The Many Faces Of Anxiety

Some level of anxiety is a natural part of living. It keeps us tuned in to our environment so that we can recognize both dangers and opportunities. Anxiety dances with excitement in our nervous system; each playing their own role with how we intentionally direct ourselves towards the world, our environment. Irving and Miriam Polster, authors of “Gestalt Therapy Integrated” Said this about the subject; “ Excitement that is not realized is transformed into anxiety.” While I think this is sometimes true, anxiety has many faces.

Anxiety is a vague manifestation of fear. Social anxiety, for instance is usually connected to a fear of humiliation. We might fear we won’t be able to find the right words or will be clumsy and in some way humiliate ourselves. Anxiety always points to future events that will, at least in our mind, devastate our place in the world. Many, especially younger clients come to me with anxiety about the future of the planet due to global warming. Their concerns about the future have to do with real possibilities, even probabilities that civilization is facing turmoil in the not too distant future. You may recognize the balancing act required as we gaze into the future in terms of climate change. Some anxiety can motivate us to come up with solutions. Too much anxiety can lead us  to freeze and hope it all magically goes away.
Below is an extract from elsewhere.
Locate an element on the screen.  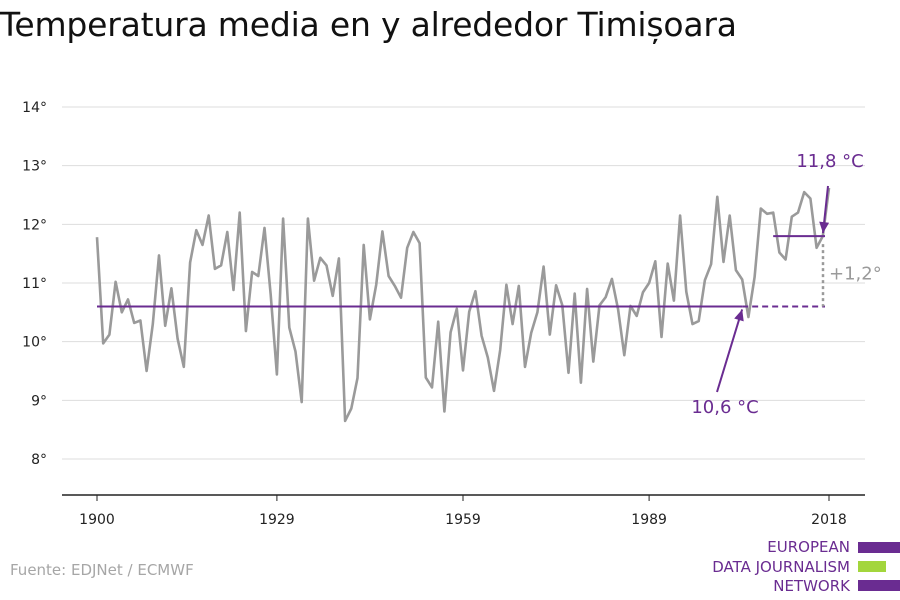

I recall a study I read while in music school having to do with performance anxiety. The researchers looked into the levels of self-reported anxiety with students about to perform during recital hour compared to rankings of performance quality by students attending these recitals. It turns out the self-reported anxiety levels vs quality rankings operated on a bell curve.  Students that reported no anxiety at all got low rankings on their performance from the audience. As the levels of reported anxiety increased the rankings from the audience improved until they reached a point, which would be the top of the bell curve. At this point as the self-reported anxiety increased the rankings from the audience got worse. The best performances happen when one is able to transform anxiety into excitement.
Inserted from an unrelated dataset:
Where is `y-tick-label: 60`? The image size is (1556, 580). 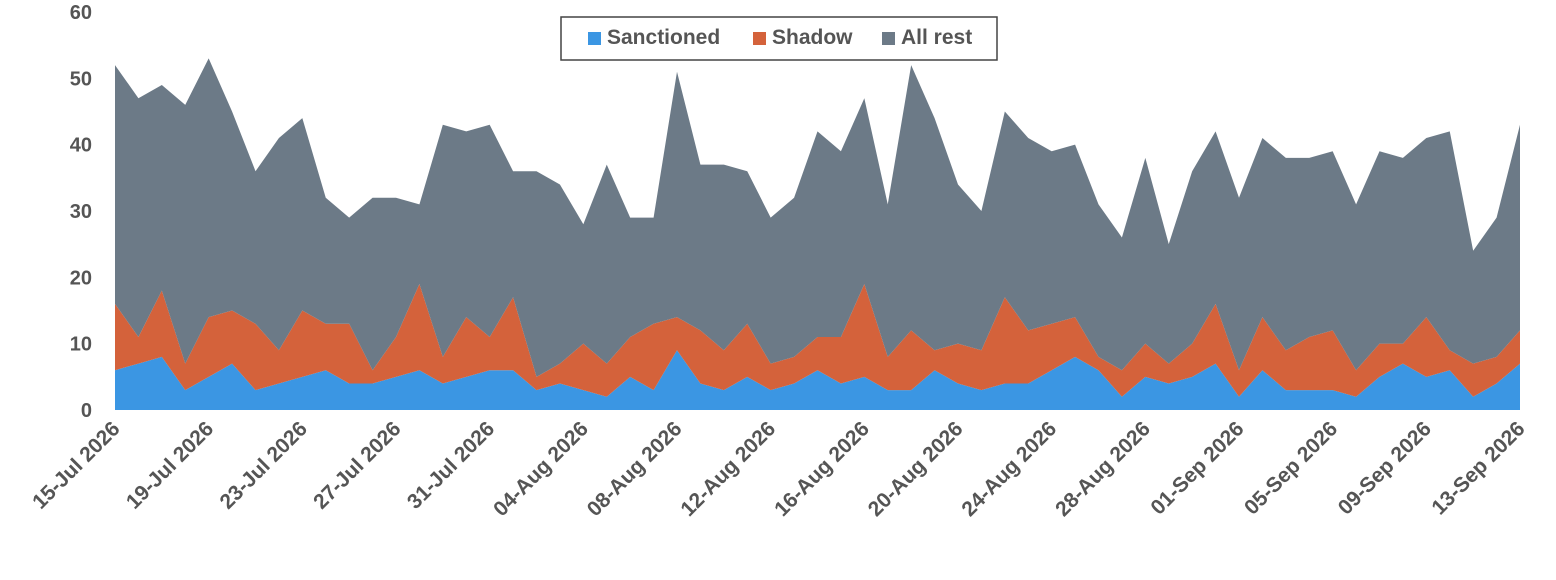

The philosopher Jean Paul Sartre describes two types of anxiety in his seminal work “Being And Nothingness”. The first, neurotic anxiety results from “bad faith”, or a denial of our freedom. Bad faith, according to Sartre is a lie we tell ourselves about the nature of consciousness. In order to feel secure we attempt to think of ourselves as fixed and solid; He calls this the attitude of seriousness. Of course we are not fixed and solid, we are free to chose our reactions and our behaviors.  My colleague Betty Cannon at the Boulder Psychotherapy Institute likes to say, “We do life, life doesn’t do us.” Our illusion of solidity is always under threat of becoming undone. The world is constantly reminding us of the truth of our freedom. We therefore live in a constant state of anxiety around the inevitability of the unraveling of our illusions.

The second, existential anxiety results from the acceptance of our freedom. We are not fixed and solid, a thing among things. We therefor do not know who we are or who we will become. We are nothing but unfolding potential. The founder of Gestalt Therapy, Fritz Perls breaks the word “nothing” down to no-thing.  We are free, as Sartre put it, “We are condemned to be free.” This is anxiety provoking because we want the security of knowing. So we run away from existential anxiety right into the arms of neurotic anxiety.

We are not, however condemned to stay in this cycle of existential/neurotic anxiety. Sartre describes the outcome of existential analysis as the rejection of the spirit of seriousness and the acceptance of our freedom. Perls says something similar about the trajectory of Gestalt Therapy. He describes the process of pealing away the illusions of solidity, or reification and reaching what he call “the fertile void”. The fertile void is a place of no-thingness where we are pure potential.  We are unencumbered by any fixed view, or image of ourselves or who we are supposed to be. We are doing life, life is not doing us.